Skill: Dynamic Gap Detection
What
When directing scenes sequentially, detect spatial/temporal gaps between the current panel and the next story beat, and insert bridge frames on the fly.
Why
Scene plans are written at plot level — they describe KEY BEATS, not every physical movement. "Panel 01: corridor. Panel 02: door opens." But the camera can't teleport 10 meters. The viewer's brain needs intermediate frames to perceive smooth movement (Scott McCloud's closure principle). Without bridge frames, the comic feels like it's jumping/teleporting between locations.
The scene-directing agent must hold three things simultaneously:
- What just came out (the actual panel image)
- Where the story goes next (the next beat in scene-plan.md)
- The gap between them (spatial distance, time elapsed, emotional shift)
If the gap is too large for one frame → insert bridge frames.
How
Gap Assessment After Every Panel
After seeing panel N's output, before writing panel N+1:
1. Where is the camera RIGHT NOW? (location, height, direction)
2. Where does the NEXT STORY BEAT need the camera? (location, height, direction)
3. How far is that? (meters, steps, emotional distance)
4. Can the viewer's brain bridge this gap with one cut? (McCloud test)
The McCloud Test
Ask: "If I put these two images side by side, would the reader understand the movement between them without any text?"
- YES → proceed to next beat directly
- NO → insert 1-3 bridge frames
Bridge Frame Types
| Gap Type | Bridge Needed | Example |
|---|
| 1-3 steps | Usually none | "She turns her head" → next beat |
| 5-10 steps | 1 bridge frame | Walking closer to door |
| 10+ steps | 2-3 bridge frames | Corridor to room entrance |
| Room change | 1 transition frame | Doorway threshold shot |
| Emotional shift | 1 reaction frame | Character processes new information |
| Time skip | 1 establishing frame | New time/location needs grounding |
Bridge Frame Prompting
Bridge frames describe MOVEMENT, not events:
- "You are closer now. The door is bigger in your view."
- "You have taken three steps forward. The bed is closer."
- "She has turned her body.

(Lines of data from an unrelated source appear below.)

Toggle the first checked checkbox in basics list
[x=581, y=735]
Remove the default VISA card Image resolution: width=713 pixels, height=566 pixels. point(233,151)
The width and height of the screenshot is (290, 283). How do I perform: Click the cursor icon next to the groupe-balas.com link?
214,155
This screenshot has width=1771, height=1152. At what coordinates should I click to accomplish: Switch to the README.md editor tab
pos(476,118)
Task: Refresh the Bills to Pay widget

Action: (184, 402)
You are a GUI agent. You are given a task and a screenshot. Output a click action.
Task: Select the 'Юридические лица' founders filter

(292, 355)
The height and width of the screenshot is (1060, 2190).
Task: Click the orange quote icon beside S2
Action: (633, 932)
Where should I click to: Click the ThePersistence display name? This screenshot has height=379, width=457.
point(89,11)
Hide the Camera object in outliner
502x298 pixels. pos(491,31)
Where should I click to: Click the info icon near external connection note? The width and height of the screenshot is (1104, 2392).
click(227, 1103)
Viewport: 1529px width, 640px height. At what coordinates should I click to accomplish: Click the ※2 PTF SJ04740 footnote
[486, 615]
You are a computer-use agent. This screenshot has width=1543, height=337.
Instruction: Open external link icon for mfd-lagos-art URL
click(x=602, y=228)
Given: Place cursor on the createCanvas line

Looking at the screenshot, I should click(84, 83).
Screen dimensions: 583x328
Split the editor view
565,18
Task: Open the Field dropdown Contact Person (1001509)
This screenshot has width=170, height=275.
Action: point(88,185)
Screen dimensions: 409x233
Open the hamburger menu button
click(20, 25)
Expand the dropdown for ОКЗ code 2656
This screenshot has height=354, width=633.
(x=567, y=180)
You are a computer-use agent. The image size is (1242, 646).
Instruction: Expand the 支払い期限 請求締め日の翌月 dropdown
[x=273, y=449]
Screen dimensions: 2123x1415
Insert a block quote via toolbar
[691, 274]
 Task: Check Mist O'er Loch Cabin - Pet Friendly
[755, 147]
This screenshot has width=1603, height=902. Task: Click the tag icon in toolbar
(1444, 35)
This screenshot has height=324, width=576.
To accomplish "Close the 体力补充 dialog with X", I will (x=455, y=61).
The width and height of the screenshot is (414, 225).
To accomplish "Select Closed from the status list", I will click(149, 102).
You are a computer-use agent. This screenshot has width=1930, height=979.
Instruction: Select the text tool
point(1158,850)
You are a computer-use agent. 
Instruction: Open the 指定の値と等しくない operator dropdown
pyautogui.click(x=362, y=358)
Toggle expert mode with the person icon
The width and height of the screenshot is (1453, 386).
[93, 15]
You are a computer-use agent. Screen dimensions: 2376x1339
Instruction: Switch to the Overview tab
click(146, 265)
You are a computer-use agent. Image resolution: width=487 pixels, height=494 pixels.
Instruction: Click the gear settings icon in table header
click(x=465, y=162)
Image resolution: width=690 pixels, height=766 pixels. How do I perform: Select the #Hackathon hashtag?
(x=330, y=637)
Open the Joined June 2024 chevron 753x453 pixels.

Her feet point toward the room."
They are NOT story beats — they carry the camera from A to B.
Real-Time Insertion
The scene-directing agent must be willing to:
- Add frames that aren't in the scene plan — bridge frames emerge from seeing the output, not from pre-planning
- Skip planned frames — if the model gave you a frame that covers two beats at once, skip the redundant one
- Split one planned beat into 2-3 frames — if the beat requires movement that can't happen in one image
The Three-State Hold
At all times during sequential generation, the agent holds:
CURRENT: What did panel N actually show?
NEXT: What does the scene plan say happens next?
GAP: What physical/emotional distance exists between them?
This is not pre-planning. This is live directing — like a film director watching playback and deciding the next shot.
Common Mistakes
- Pre-writing bridge frames — you can't know where bridges are needed until you SEE the output. The model might close the gap in one frame, or might leave a bigger gap than expected.
- Ignoring spatial gaps — jumping from "10m away in corridor" to "door open, room revealed" with no transition. The viewer's brain can't process this jump.
- Over-bridging — adding 5 frames to walk 3 steps. Not every movement needs a frame. Only bridge when McCloud test fails.
- Bridge frames with story events — bridge frames are pure movement. Don't add emotional beats or dialogue to them. Keep them simple.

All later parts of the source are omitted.